In a paper published today in Cell Stem Cell, the research team from Cambridge University and collaborators at Harvard University, the Broad Institute of MIT and Harvard, and elsewhere found that some cell lines carried large structural mutations, or small dominant mutations associated with cancer and other diseases that could alter cellular phenotypes and compromise the safety of hESC-derived cellular products transplanted into humans. However, they were encouraged to see that most small structural and single nucleotide variants – that can be identified only through WGS analyses – were present in hESC genomes and human blood-derived genomes at similar frequencies.
Lead author Florian Merkle said:
This study extends our understanding of the types of genetic mutations that are recurrently acquired in human stem cells, including cancer-associated variants that may compromise their safety or function. The detailed genetic characterisation confirms that while some human embryonic cell lines should be avoided, the majority closely resemble those of human populations, confirming them as a powerful model system to study human genetics since each cell line has a unique constellation of common and rare genetic variants.
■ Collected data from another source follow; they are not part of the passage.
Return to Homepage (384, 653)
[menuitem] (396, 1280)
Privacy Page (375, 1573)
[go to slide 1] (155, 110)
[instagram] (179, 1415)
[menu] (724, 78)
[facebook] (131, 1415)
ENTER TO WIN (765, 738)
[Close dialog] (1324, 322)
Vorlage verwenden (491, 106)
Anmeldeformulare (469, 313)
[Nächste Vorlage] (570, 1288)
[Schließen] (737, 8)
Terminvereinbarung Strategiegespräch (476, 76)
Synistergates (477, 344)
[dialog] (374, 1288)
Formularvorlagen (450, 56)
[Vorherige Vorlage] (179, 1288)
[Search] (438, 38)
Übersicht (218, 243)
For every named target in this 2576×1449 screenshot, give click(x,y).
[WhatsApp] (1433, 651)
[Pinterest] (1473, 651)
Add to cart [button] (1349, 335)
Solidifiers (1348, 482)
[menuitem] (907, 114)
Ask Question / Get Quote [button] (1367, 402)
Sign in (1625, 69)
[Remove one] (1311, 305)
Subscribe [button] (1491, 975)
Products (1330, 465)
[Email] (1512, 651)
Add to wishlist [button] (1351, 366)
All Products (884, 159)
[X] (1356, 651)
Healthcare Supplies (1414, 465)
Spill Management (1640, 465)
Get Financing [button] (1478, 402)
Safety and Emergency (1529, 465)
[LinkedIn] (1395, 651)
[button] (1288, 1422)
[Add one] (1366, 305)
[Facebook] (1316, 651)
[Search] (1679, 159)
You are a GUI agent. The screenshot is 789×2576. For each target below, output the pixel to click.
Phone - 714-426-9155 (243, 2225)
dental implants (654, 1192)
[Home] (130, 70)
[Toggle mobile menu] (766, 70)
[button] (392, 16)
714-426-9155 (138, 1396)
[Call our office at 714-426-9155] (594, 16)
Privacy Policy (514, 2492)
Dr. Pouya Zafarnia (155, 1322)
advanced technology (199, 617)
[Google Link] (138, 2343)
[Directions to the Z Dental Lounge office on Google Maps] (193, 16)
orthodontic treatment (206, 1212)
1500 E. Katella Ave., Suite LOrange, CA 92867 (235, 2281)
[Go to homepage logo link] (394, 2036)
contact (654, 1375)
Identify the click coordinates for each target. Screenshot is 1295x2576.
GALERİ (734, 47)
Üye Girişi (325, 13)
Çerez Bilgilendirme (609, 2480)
In addition to sharing the raw and analysed WGS data from these cell lines, the research team are particularly proud of the user-friendly data portal they created to allow anyone with access to an internet browser to explore their data down to the level of individual aligned sequence traces at single-nucleotide resolution. They have openly shared the code used to make this portal to enable other groups to readily re-create similar portals to explore and disseminate their own data. This means that other research groups will now be able to select the cell lines that are best suited for their study and avoid those that may be unsafe or might give misleading results. The team hopes that this will lead to greater reproducibility in stem cell-based research and support the strong track record of safety in approved stem cell-based therapies.
Florian continued:
We believe that whole genome sequencing analysis will gradually become the method of choice for characterising this valuable cell type. Hopefully this study can serve as a blueprint for other groups seeking to deeply characterise their lead cell lines.
Merkle et al., Whole genome analysis of human embryonic stem cells enables rational line selection based on genetic variation. Cell Stem Cell 29, 1–15 March 3, 2022.